= Given request =
Can you rewrite every line of the entries below as a Markdown table with the columns "Row" and "Line", numbering the rows and skipping blank lines? Leave the pictures out of the table.

= Item coordinate entries =

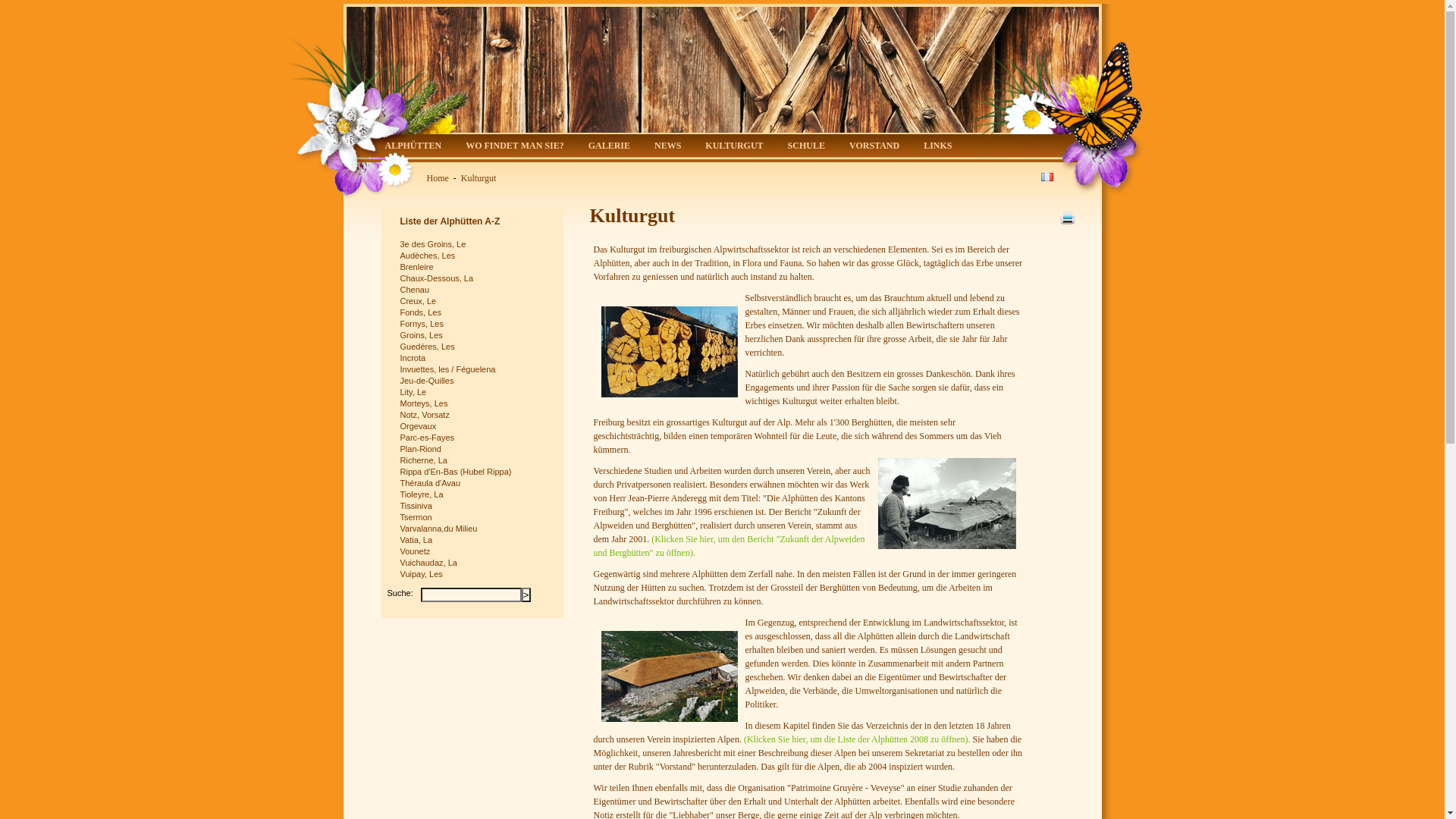 The image size is (1456, 819). I want to click on 'Morteys, Les', so click(473, 403).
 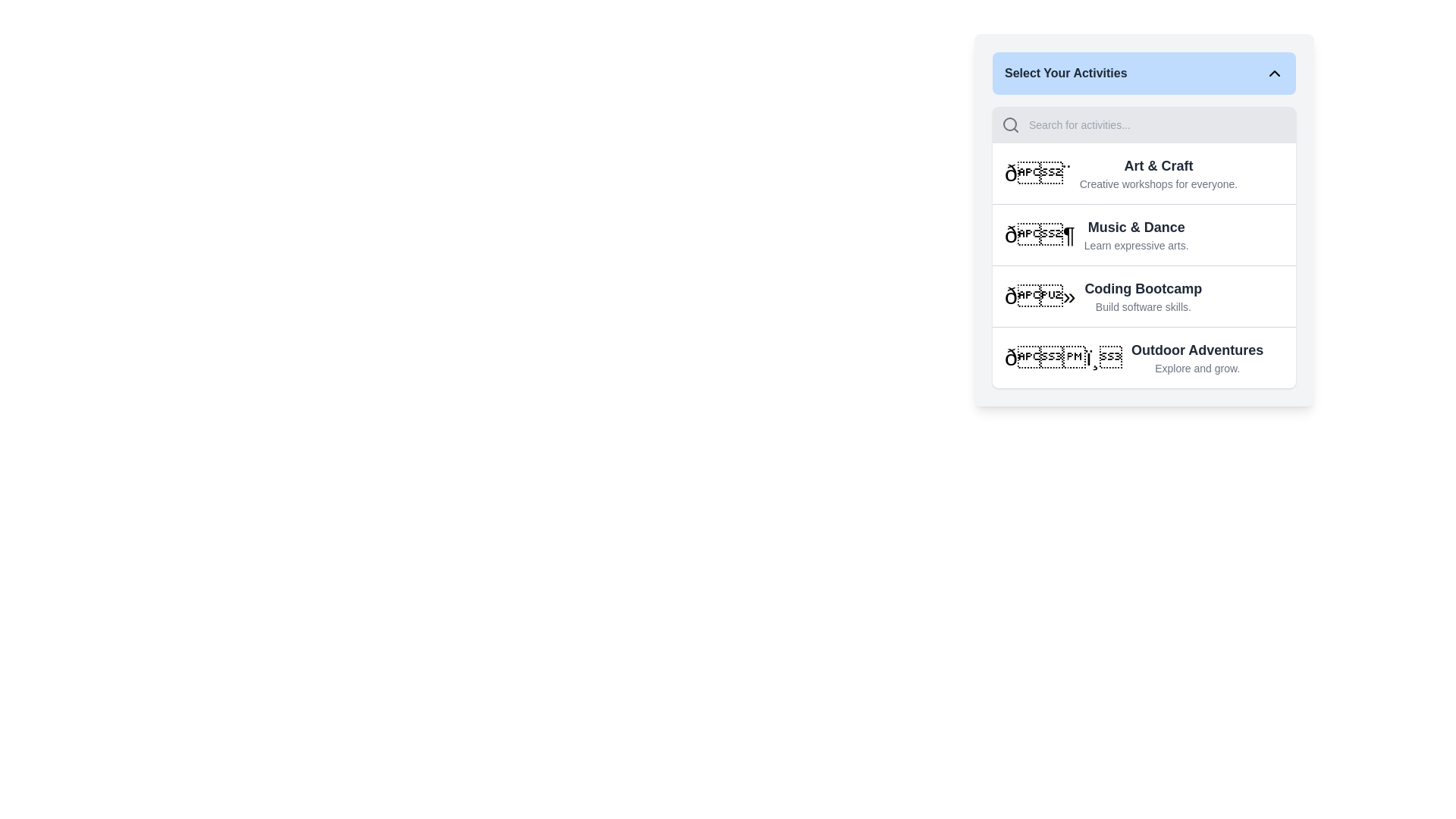 I want to click on the 'Art & Craft' clickable text block in the side panel, so click(x=1157, y=172).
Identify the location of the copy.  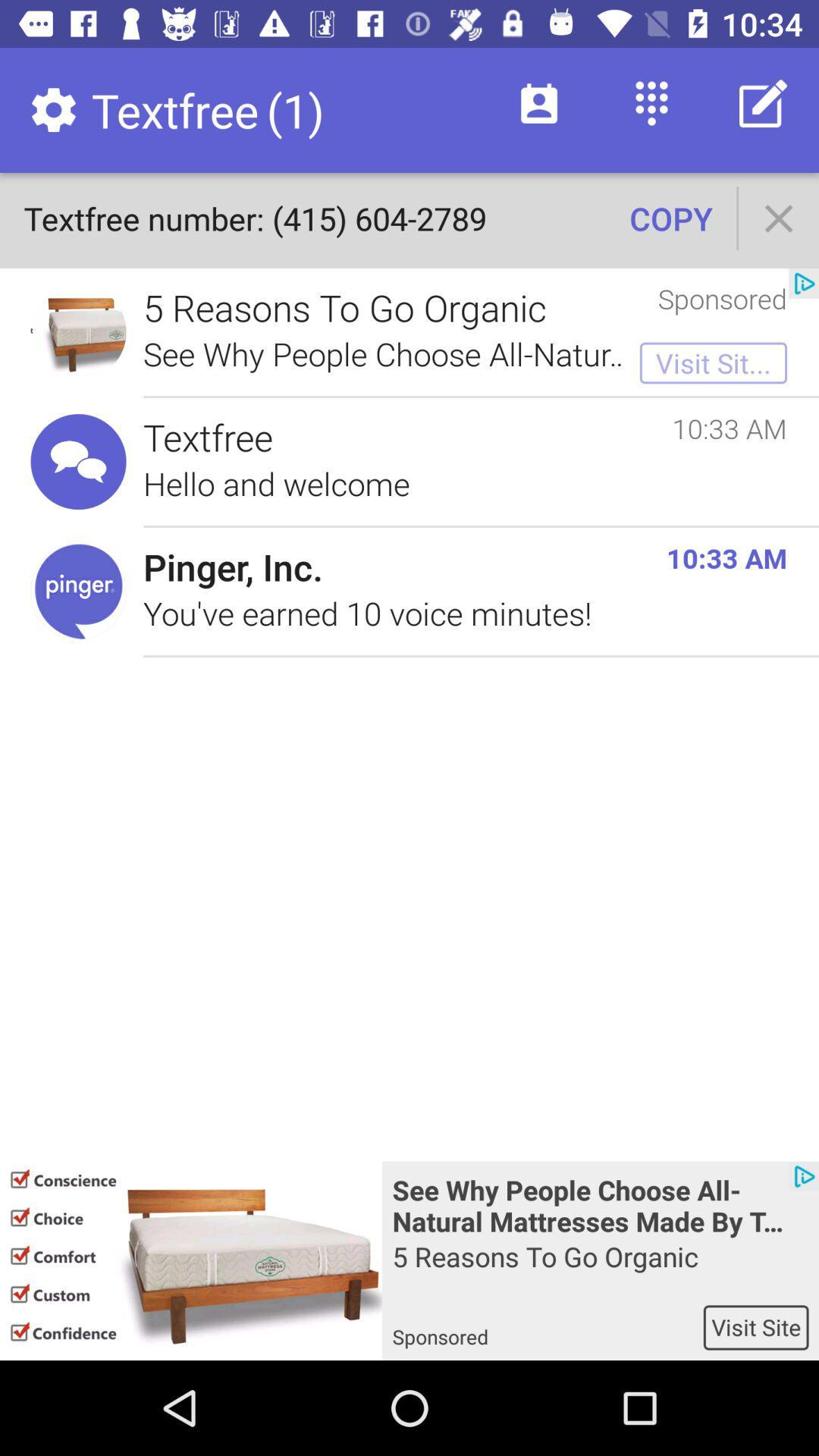
(670, 218).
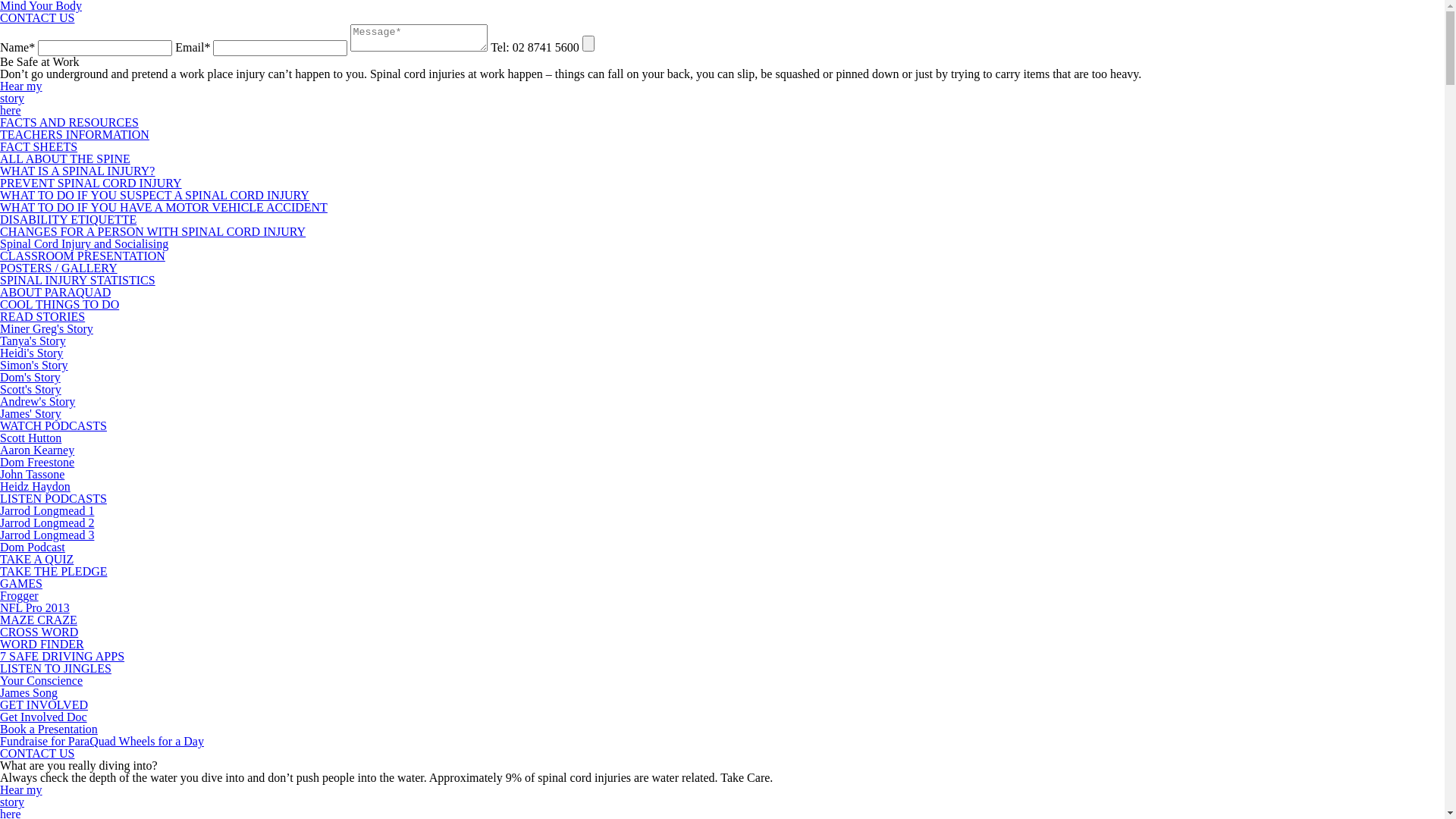 The image size is (1456, 819). Describe the element at coordinates (54, 571) in the screenshot. I see `'TAKE THE PLEDGE'` at that location.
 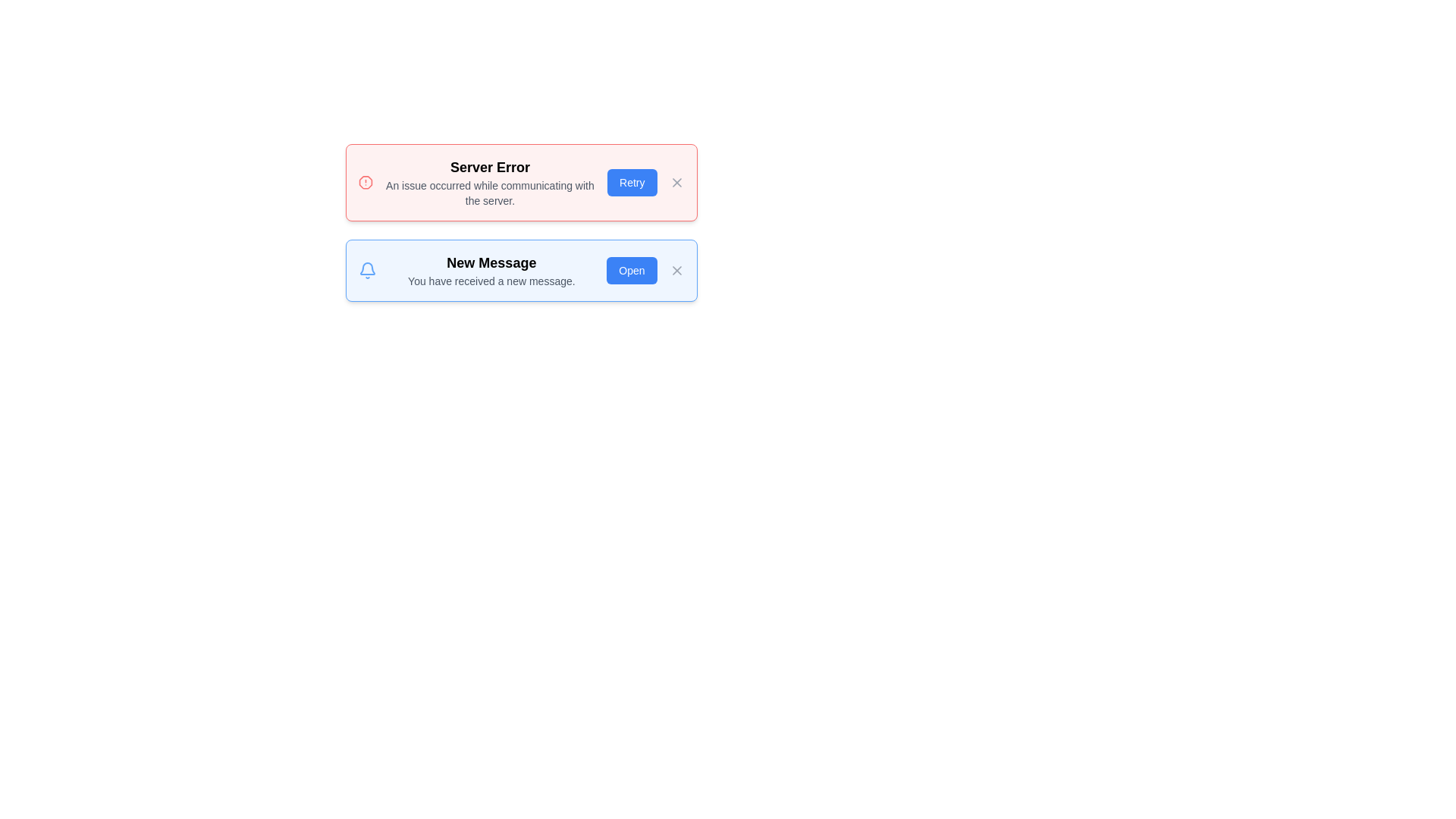 I want to click on text label displaying 'New Message' which is bold and medium-large sized, positioned within a light blue notification card below the 'Server Error' notification, so click(x=491, y=262).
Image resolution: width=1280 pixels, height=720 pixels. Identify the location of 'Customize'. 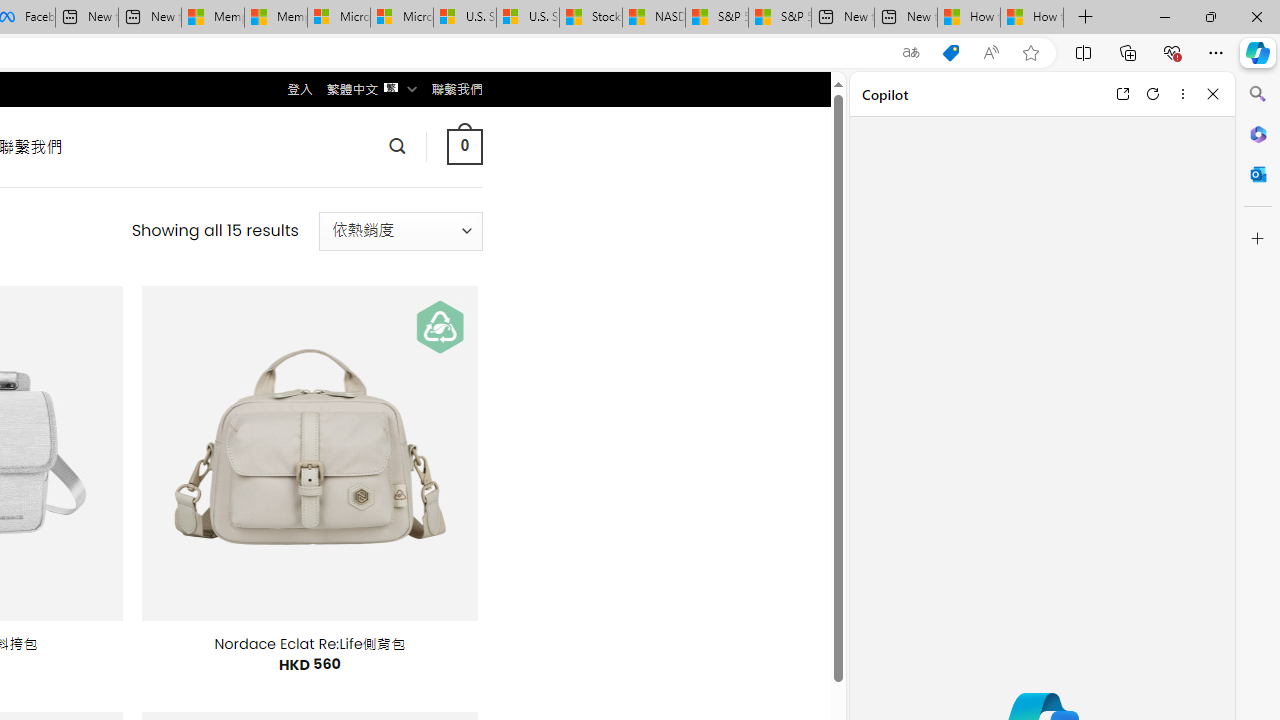
(1257, 238).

= Result =
| Row | Line |
|---|---|
| 1 |  The image size is (1456, 819). I want to click on 'Morteys, Les', so click(473, 403). |
| 2 |   I want to click on the 'Art & Craft' clickable text block in the side panel, so click(x=1157, y=172). |
| 3 | Identify the location of the copy.   |
| 4 | (670, 218). |
| 5 |  The image size is (1456, 819). Describe the element at coordinates (54, 571) in the screenshot. I see `'TAKE THE PLEDGE'` at that location. |
| 6 |   I want to click on text label displaying 'New Message' which is bold and medium-large sized, positioned within a light blue notification card below the 'Server Error' notification, so click(x=491, y=262). |
| 7 | Image resolution: width=1280 pixels, height=720 pixels. Identify the location of 'Customize'.  |
| 8 | (1257, 238). |